While commonly referred to as “psychopaths” or “sociopaths,” individuals with antisocial personality disorder fail to conform to social norms. This also includes legal rules as individuals with antisocial personality disorder are often repeatedly arrested for violation of property destruction, harassing/assaulting others, or stealing (APA, 2013). Deceitfulness is another hallmark symptom of antisocial personality disorder as individuals often lie repeatedly, generally as a means to gain profit or pleasure. There is also a pattern of impulsivity- decisions are made in the moment without forethought of personal consequences or consideration for others (Lang et al., 2015). This impulsivity also contributes to their inability to withhold jobs as they are more likely to impulsively quit their jobs (Hengartner et al., 2014). Employment instability, along with impulsivity, also impacts their ability to manage finances; it is not uncommon to see individuals with antisocial personality disorder to large debts that they are unable to pay (Derefinko & Widiger, 2016).
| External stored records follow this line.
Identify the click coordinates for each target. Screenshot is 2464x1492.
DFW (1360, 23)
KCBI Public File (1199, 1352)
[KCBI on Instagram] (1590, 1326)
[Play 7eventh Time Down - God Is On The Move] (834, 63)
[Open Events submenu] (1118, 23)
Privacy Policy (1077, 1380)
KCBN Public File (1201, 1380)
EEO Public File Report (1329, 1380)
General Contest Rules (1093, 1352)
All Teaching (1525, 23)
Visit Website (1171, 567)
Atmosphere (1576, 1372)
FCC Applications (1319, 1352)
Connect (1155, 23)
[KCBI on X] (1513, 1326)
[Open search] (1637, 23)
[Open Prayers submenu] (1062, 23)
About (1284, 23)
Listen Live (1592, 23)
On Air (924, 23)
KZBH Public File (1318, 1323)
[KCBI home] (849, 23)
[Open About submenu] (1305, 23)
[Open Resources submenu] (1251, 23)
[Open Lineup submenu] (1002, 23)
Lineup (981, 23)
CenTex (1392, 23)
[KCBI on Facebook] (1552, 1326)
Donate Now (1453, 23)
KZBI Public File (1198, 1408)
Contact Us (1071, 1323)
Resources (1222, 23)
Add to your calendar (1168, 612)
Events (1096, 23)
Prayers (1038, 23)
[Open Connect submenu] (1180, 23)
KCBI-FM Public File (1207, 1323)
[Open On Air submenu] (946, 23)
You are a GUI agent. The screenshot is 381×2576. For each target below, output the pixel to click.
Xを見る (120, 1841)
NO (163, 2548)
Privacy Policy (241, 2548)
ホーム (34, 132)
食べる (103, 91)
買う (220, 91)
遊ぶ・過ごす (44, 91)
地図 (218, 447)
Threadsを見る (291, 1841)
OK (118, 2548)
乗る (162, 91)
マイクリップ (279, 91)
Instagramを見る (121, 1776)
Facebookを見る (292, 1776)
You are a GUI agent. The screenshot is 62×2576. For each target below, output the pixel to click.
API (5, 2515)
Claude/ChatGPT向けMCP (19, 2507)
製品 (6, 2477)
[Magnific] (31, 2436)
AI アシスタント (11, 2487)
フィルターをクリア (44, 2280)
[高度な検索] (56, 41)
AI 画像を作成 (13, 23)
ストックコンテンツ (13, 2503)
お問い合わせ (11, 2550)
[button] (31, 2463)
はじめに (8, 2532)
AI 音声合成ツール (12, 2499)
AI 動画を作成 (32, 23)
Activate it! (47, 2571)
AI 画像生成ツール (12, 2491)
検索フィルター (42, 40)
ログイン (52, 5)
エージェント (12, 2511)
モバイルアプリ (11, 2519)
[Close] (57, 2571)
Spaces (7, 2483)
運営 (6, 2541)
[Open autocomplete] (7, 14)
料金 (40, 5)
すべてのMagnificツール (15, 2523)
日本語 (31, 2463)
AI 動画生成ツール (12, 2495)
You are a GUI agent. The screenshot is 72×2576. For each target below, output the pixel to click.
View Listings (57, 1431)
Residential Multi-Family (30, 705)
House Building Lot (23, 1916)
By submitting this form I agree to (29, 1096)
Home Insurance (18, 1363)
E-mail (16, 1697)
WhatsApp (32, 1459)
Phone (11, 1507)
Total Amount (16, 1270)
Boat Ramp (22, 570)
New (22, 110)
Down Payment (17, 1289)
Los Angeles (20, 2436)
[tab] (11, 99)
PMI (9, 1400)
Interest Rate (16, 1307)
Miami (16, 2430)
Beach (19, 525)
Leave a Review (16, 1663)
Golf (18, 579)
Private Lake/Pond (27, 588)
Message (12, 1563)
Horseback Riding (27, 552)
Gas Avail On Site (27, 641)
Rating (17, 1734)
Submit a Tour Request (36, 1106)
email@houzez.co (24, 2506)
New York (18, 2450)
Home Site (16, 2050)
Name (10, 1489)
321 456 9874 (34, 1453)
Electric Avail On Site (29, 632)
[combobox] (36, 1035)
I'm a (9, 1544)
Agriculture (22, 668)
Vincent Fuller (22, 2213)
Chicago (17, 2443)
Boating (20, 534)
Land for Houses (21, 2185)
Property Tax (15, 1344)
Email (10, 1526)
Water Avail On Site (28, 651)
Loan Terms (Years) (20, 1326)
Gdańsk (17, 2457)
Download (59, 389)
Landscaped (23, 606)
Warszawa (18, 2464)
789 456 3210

While also likely related to impulsivity, individuals with antisocial personality disorders tend to be extremely irritable and aggressive, repeatedly getting into fights. The marked disregard for their own safety, as well as the safety of others, is also observed in reckless behavior such as speeding, driving under the influence, and engaging in sexual and substance abuse behavior that may put themselves at risk (APA, 2013).

Of course, the most known and devastating symptom of antisocial personality disorder is the lack of remorse for the consequences of their actions, regardless of how severe they may be (APA, 2013). Individuals often rationalize their actions at the fault of the victim, minimize the harmfulness of the consequences of their behaviors, or display indifference (APA, 2013). Overall, individuals with antisocial personality disorder have limited personal relationships due to their selfish desire and lack of moral conscious.

Borderline personality disorder. Individuals with borderline personality disorder display a pervasive pattern of instability in interpersonal relationships, self-image, affect, and instability (APA, 2013). The combination of these symptoms cause significant impairment in establishing and maintaining personal relationships. They will often go to great lengths to avoid real or imagined abandonment. Fears related to abandonment often lead to inappropriate anger as they often interpret the abandonment as a reflection of their own behaviors. It is not uncommon to experience intense fluctuations in mood, often observed as volatile interactions with family and friends (Herpertz & Bertsch, 2014).  Those with borderline personality disorder may be friendly one day and hostile the next.

In efforts to prevent abandonment, individuals with borderline personality disorder will often engage in impulsive behaviors such as self-harm and suicidal behaviors. In fact, individuals with borderline personality disorder engage in more suicidal attempts and completion of suicide is higher among these individuals than the general public (Linehan et al., 2015). Other impulsive behaviors such as non-suicidal self-injury (cutting) and sexual promiscuity are often seen within this population, typically occurring during high stress periods (Sansone & Sansone, 2012).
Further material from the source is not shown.